Now there’s been a certain amount of kicking off about this in the accountancy and payroll press but then there always is when there’s a major change.  Either it’ll work or it won’t, and if it doesn’t then there are existing systems that people can fall back on.

But look at it from the point of view of the employee.

What happens at the moment if you’re unemployed and you’re offered a few days work?

Well, you “sign off” and – apart from the few quid you get for your fruit picking – you get nothing until you’ve managed to “sign on” again.  And it could be six weeks before your benefits come back on stream.  So you don’t take the work, because you can’t afford it.  A few days work might leave you penniless – literally penniless – for over a month.  You don’t have savings.  You don’t have mummy and daddy and a trust fund to fall back on.  You might wind up homeless, or having to get food from a food bank and a loan from a loan shark.  Or you work “cash in hand” and don’t mention it to anyone, and spend months or years worrying that you’re going to be penalised as a “benefit thief” and wind up on the front page of the Daily Mail.

There has to be a better way.

Universal Credit was supposed to be it.  Doesn’t look likely, not if you believe what you read in the papers, anyway.

So let’s do a thought experiment.  What would we WANT to happen, in an ideal world?

Personally, I’d like to see the tax threshold, pensions and benefits aligned.  So if you were working we’d move away from you not paying tax on the first £10,000 to giving you £10,000 but taxing you on everything else.  And if you were a pensioner, you’d also get £10,000 a year automatically.

And if you were out of work?

Well, you’d still get your £10,000 a year.  Only it would be on a daily, not weekly, basis.  £10,000 a year is £27.40 a day.

OK then.  You’re unemployed.  You sign on, and you’re paid £27.40 a day.  (Why not?  It’s going to be paid direct into your bank account anyway, and £27.40 a day is no harder to transfer than a £822 a month)

You pick up a day’s bar work.  You fill in the box on the claim screen that says you’ve had a day’s work.  The screen shows a smiley face and the words “congratulations!”  And you still get £27.40, because, well, everyone does, and as well as that you also have your money from the day’s bar work, less the tax which was taken off under RTI before you were paid.    But actually you wouldn’t NEED a claim screen, or to tell anyone you’d earned any money, because for tax and benefit purposes you’d be in exactly the same position as someone earning the minimum wage OR someone on an MP’s salary – you’d have your Citizen’s Income as a fall back, and you’d also have whatever earnings you could find, net of tax which was paid before it came to you.
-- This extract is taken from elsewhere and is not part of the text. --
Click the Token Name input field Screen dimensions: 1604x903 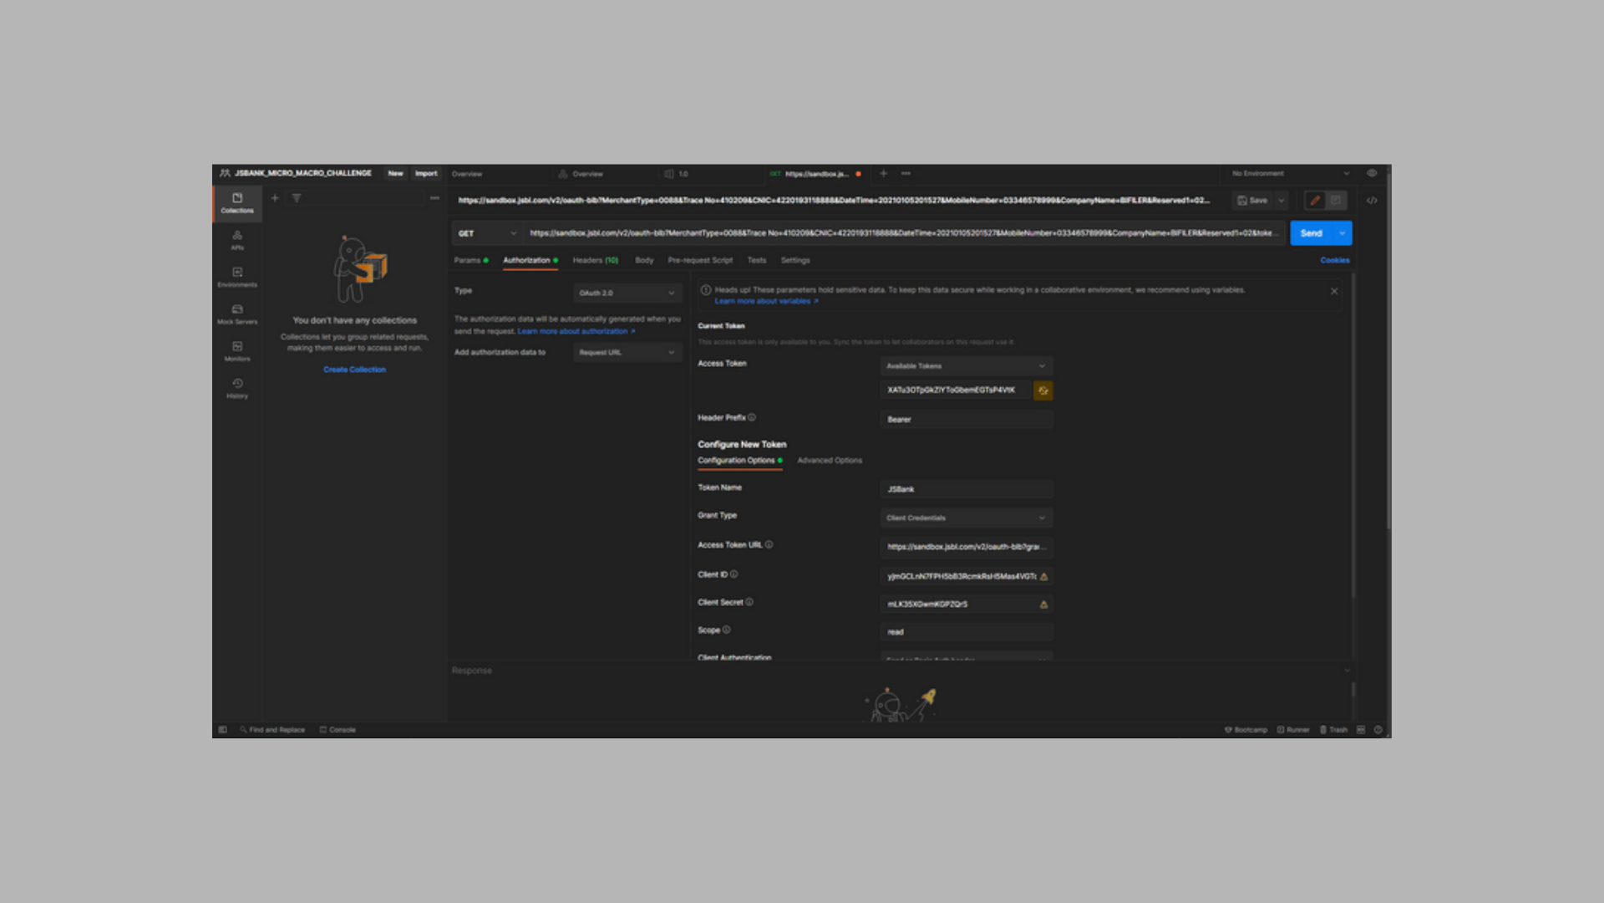pyautogui.click(x=966, y=489)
So work pays – the money you get for working is yours to keep on top of  the £10,000 a year that everyone gets anyway.

Yes, I’m talking about a citizen’s income.  More specifically, replacing the tax free personal allowance with a Citizen’s Income.  Abolish means testing, tax credits, benefit caps, universal credit, JSA, pensions, tax free allowances and just give everyone ten grand a year.  And tax them on everything they earn above that.

 £10,000 is about £42 a working day  (take 10 bank holidays, 52 weekends and two weeks holiday off of 365 days and you get 241 days.  Let’s cheat, call it 240, and then round it up.  It IS Douglas Adams’ 61st birthday, after all)  There are currently two and a half million people out of work (1.5 million on the claimant count) supported by 29.73 million in work.  There are about 400,000 unfilled jobs.
Personally I’m very relaxed if the two million people for whom there ARE no jobs spend their time watching Bargain Hunt on forty two quid a day.
This post is the sixth of my ten Red Nose Day sponsored posts.  Thanks again to all who have donated!